IOG - Instituto de Olhos de Goiânia — Prova 2015
Com relação aos problemas comuns do recém-nascido, é incorreto afirmar que:
Hematoma esternocleidomastóideo em RN → tratamento conservador (fisioterapia), cirurgia raramente indicada.
O hematoma do esternocleidomastóideo, que pode levar ao torcicolo congênito, é uma condição comum no recém-nascido que geralmente tem resolução espontânea ou com fisioterapia. A drenagem cirúrgica é uma conduta raramente indicada e não representa a primeira linha de tratamento, sendo a afirmação incorreta.
O período neonatal é marcado por uma série de condições e problemas comuns que exigem atenção e conhecimento específico dos profissionais de saúde. A distinção entre condições benignas que requerem manejo conservador e aquelas que demandam intervenção é crucial para a segurança e o bom desenvolvimento do recém-nascido. O céfalo-hematoma, uma coleção de sangue subperiosteal, é um fator de risco conhecido para icterícia neonatal devido à carga de bilirrubina liberada durante sua reabsorção. Por outro lado, o hematoma do esternocleidomastóideo, que se manifesta como uma massa palpável no pescoço e pode levar ao torcicolo congênito, tem um curso geralmente benigno. Seu tratamento é primariamente conservador, focado em fisioterapia para alongamento muscular e posicionamento, com a drenagem cirúrgica sendo uma medida excepcional e raramente necessária.

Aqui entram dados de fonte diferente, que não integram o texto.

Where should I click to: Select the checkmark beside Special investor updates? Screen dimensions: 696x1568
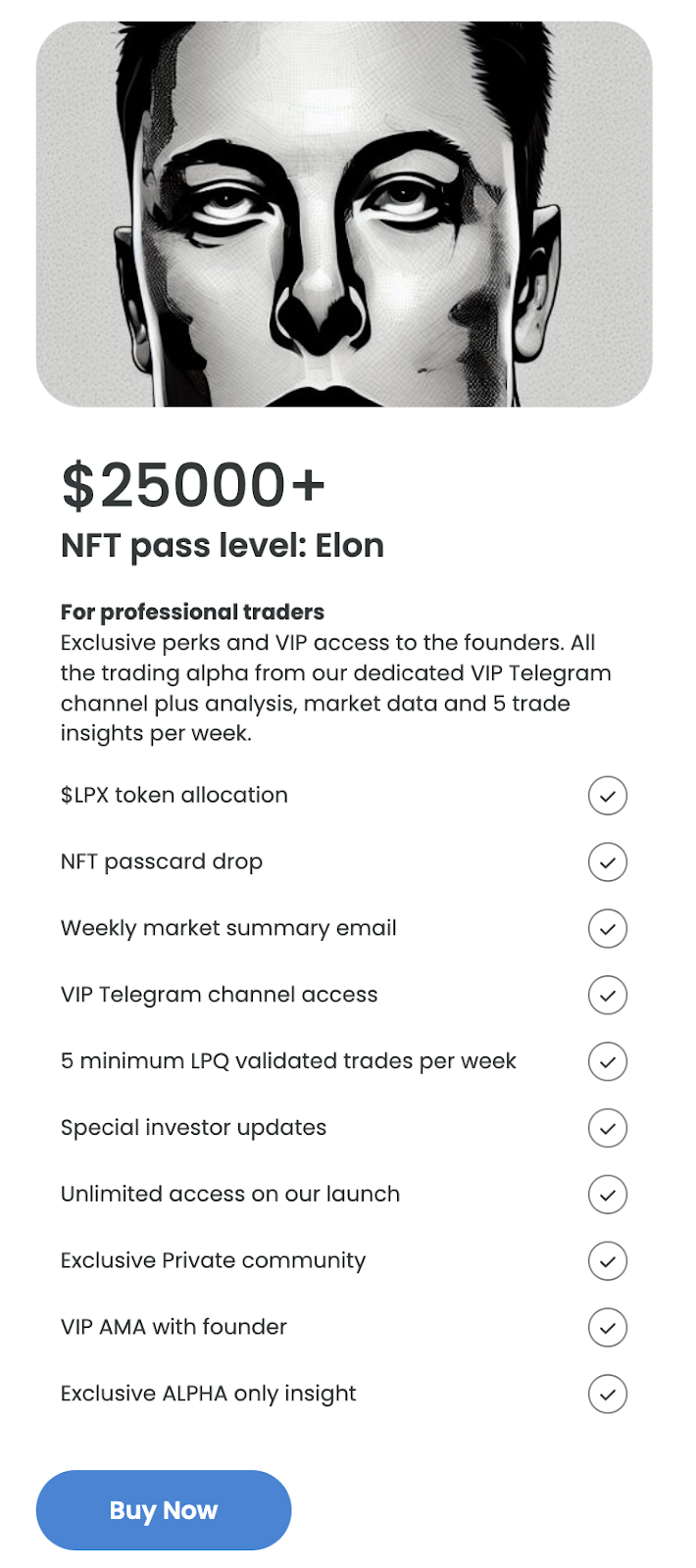click(x=608, y=1128)
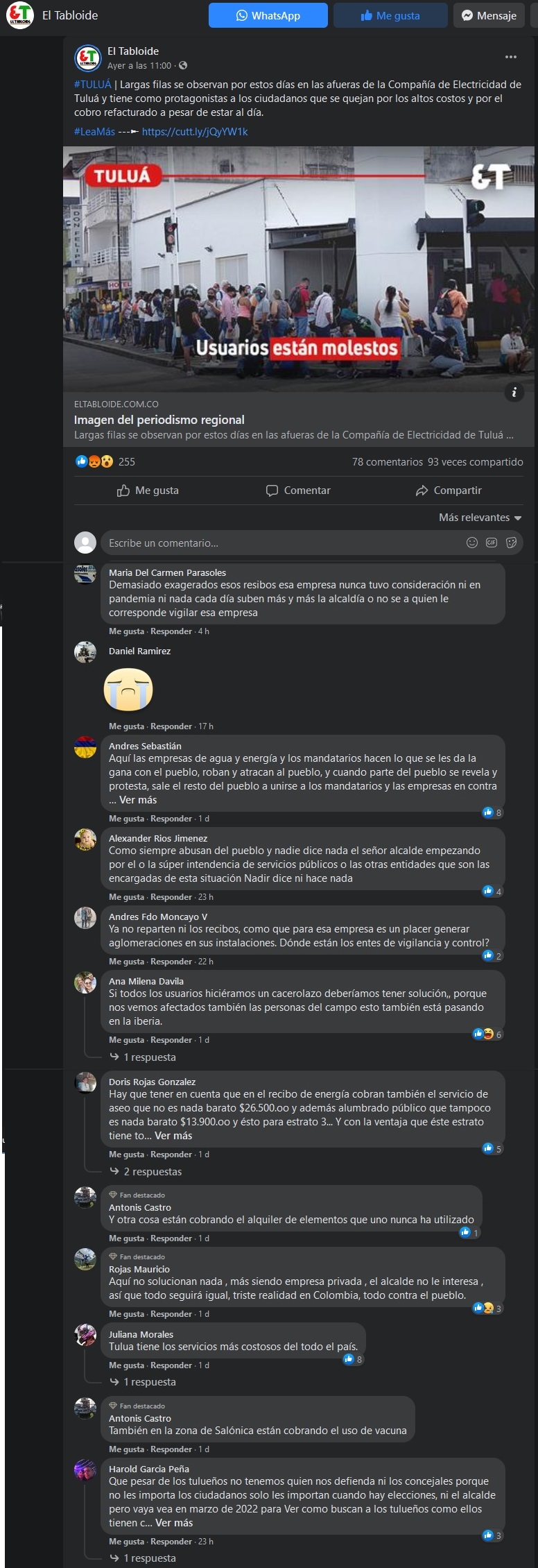
Task: Open El Tabloide post profile avatar
Action: [88, 58]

A hérnia inguinal em recém-nascidos, diferentemente de outras condições, é uma indicação cirúrgica em todos os casos. Isso se deve ao elevado risco de encarceramento e estrangulamento, que pode levar a complicações graves como isquemia e necrose intestinal. A icterícia fisiológica, por sua vez, é um fenômeno normal que se inicia após as primeiras 24 horas de vida, atingindo seu pico entre o 3º e 4º dias, e deve ser diferenciada de icterícias patológicas que exigem investigação e tratamento.
O céfalo-hematoma é um acúmulo de sangue sob o periósteo do crânio. A reabsorção desse sangue libera uma grande quantidade de bilirrubina, aumentando a carga de bilirrubina para o fígado do recém-nascido e, consequentemente, o risco de icterícia neonatal, que pode ser mais prolongada ou intensa.
O tratamento é predominantemente conservador, com fisioterapia para alongamento e exercícios de posicionamento para corrigir o torcicolo congênito associado. A maioria dos casos resolve-se espontaneamente ou com a fisioterapia nos primeiros meses de vida, e a cirurgia é reservada para falha do tratamento conservador.
A hérnia inguinal em recém-nascidos e lactentes apresenta alto risco de encarceramento (quando o conteúdo herniário fica preso) e estrangulamento (quando o suprimento sanguíneo é comprometido), o que pode levar à necrose intestinal. Por isso, a reparação cirúrgica é indicada em todos os casos, geralmente de forma eletiva, mas de urgência se houver sinais de complicação.